Puppet CloudOps
A multi-cloud FinOps platform: ingest cloud billing across five hyperscalers, surface sub-second spend analytics, and auto-generate Terraform pull requests so customers apply savings through GitOps.
The problem
Cloud spend is scattered: every hyperscaler bills in its own format, at its own cadence, in volumes measured in terabytes a day. A FinOps platform has to ingest all of it without losing a row, normalise it into one comparable shape, answer analytical questions over billions of rows fast enough to feel interactive, and then close the loop: turn a recommendation into a change a customer can actually apply. And it has to do all of that multi-tenant and SOC 2-ready from day one.
What I did
I owned Puppet CloudOps end-to-end and authored its low-level design. It ships through Puppet’s Early Access programme.
Five billing formats in, an applyable Terraform pull request out.
- Multi-tenant by design. Database-per-tenant in ClickHouse, schema-per-tenant in PostgreSQL, async Kafka messaging, token-auth REST for service-to-service. Tenant isolation was baked in for SOC 2 from the first schema.

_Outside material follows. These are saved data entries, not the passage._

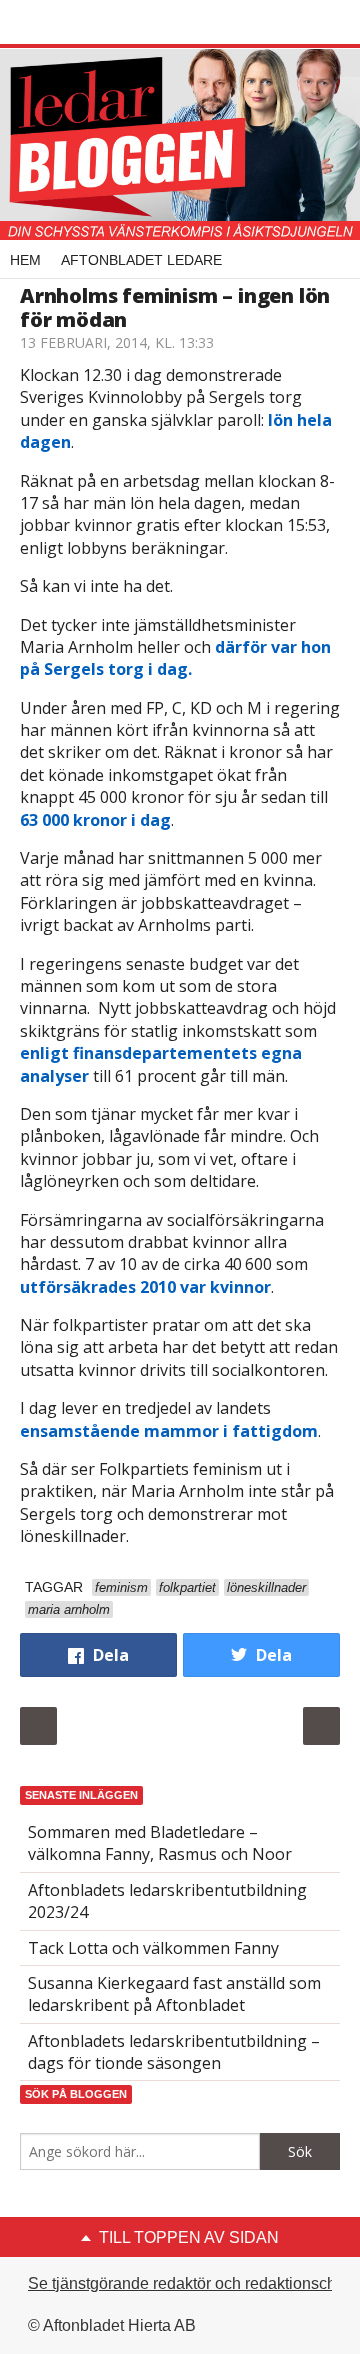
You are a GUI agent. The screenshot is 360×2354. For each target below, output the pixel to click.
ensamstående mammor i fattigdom (169, 1431)
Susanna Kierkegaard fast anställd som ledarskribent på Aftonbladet (174, 1994)
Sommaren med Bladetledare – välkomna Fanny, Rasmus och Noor (160, 1843)
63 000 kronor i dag (95, 820)
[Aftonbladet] (95, 23)
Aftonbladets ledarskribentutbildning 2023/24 (167, 1901)
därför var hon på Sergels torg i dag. (175, 658)
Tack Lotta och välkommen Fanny (153, 1948)
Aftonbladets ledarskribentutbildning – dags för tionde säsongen (174, 2052)
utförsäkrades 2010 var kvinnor (145, 1287)
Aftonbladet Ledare (141, 260)
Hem (25, 260)
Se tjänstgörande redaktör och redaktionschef (188, 2283)
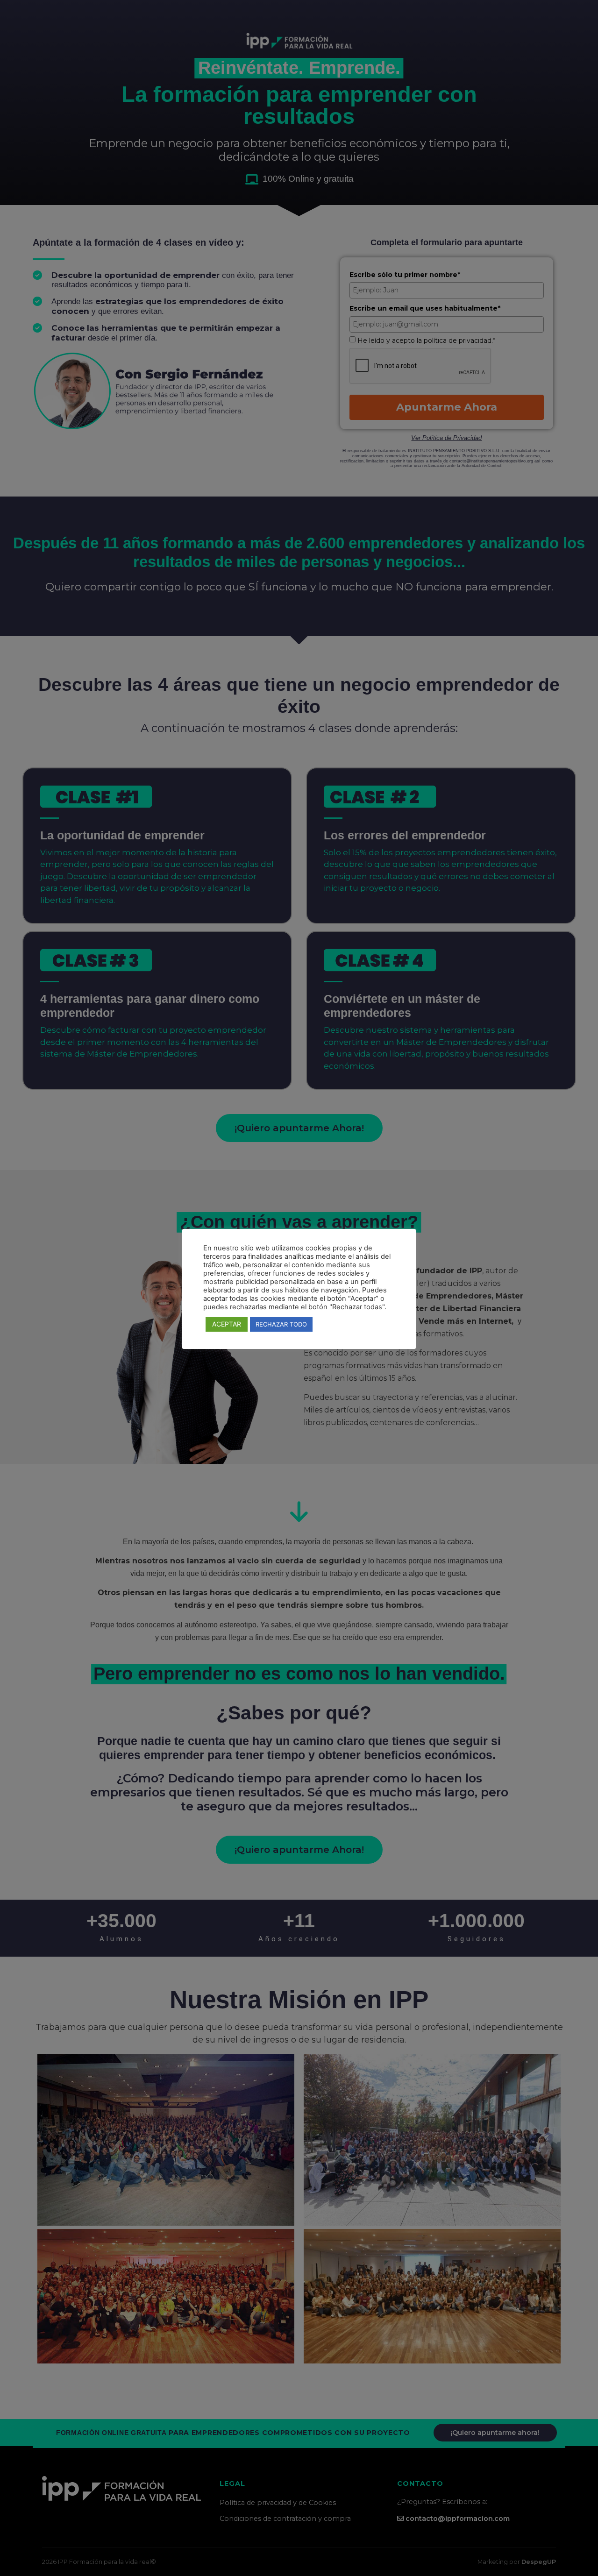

- Ingest at scale. Terabytes a day, dual-trigger (scheduled + SQS event-driven), with KEDA scaling the parser fleet 0→N on queue backlog under backpressure, plus dead-letter queues and retry. Zero production data-loss.
- Sub-second analytics. ClickHouse materialised views, pre-aggregation, Redis caching and query rewriting took p95 from ~20s to sub-second over billions of rows.
- GraphQL platform. An Apollo Federation supergraph over ~7 Go (gqlgen) subgraphs, codegen typings into a React + TanStack UI, with reactive state over Redis pub/sub and WebSockets.
- Closing the loop. Optimisation recommendations become auto-generated Terraform pull requests, so a customer applies savings through their normal GitOps review, the same way they ship everything else to their IaC.
Impact
- p95 analytics latency from ~20 seconds to sub-second over billions of rows.
- Zero production data-loss across terabyte-a-day ingest, with elastic 0→N scaling absorbing spend spikes.
- Savings delivered as reviewable Terraform PRs, keeping customers’ infra in GitOps where the rest of their changes already live.
- A multi-tenant, SOC 2-ready platform spanning five hyperscalers from one normalised FOCUS model.
Note: Product UI screenshots are internal and pending clearance; the architecture above is the cleared view. Internal UI captures will be added here once approved.